Of course, it ended up being a little trickier than that. The original Echo is running on a 2.6.x series Linux kernel, which even for a device released in 2014 is painfully outdated. With its similarly archaic version of glibc, newer Linux software would refuse to run. [André] found that building an up-to-date filesystem image for the Echo wasn’t a problem, but getting the niche device’s hardware working on a more modern kernel was another story.
He eventually got the microphone array working, but not the onboard digital signal processor (DSP). Without the DSP, the age of the Echo’s hardware really started to show, and it was clear the seven year old smart speaker would need some help to get the job done.
The solution [André] came up with is not unlike how the device worked originally: the Echo performs wake word detection locally, but then offloads the actual speech processing to a more powerful computer. Except in this case, the other computer is on the same network and not hidden away in Amazon’s cloud. The Porcupine project provides the wake word detection, speech samples are broken down into actionable intents with voice2json, and the responses are delivered by the venerable eSpeak speech synthesizer.

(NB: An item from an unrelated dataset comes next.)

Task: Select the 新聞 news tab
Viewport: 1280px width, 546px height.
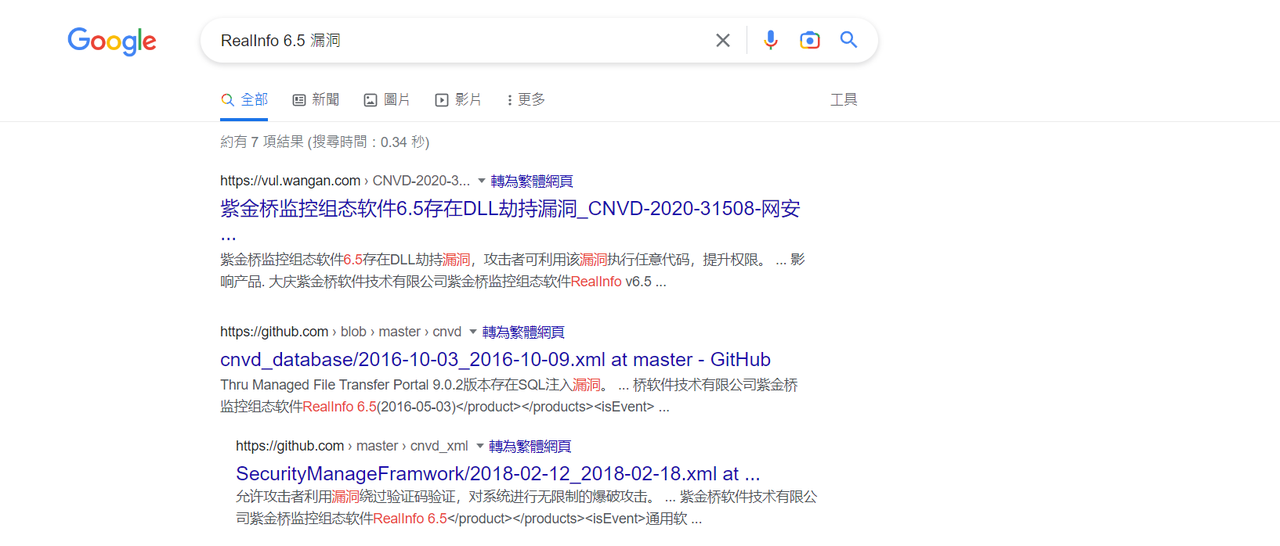Action: tap(316, 100)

As you can see in the video below the overall experience is pretty similar to stock, complete with fancy LED ring action. In fact, since Porcupine allows for multiple wake words, you could even argue that the usability has been improved. While [André] says adding support for Mycroft would be a logical expansion, his immediate goal is to get everything documented and available on the project’s GitLab repository so others can start experimenting for themselves.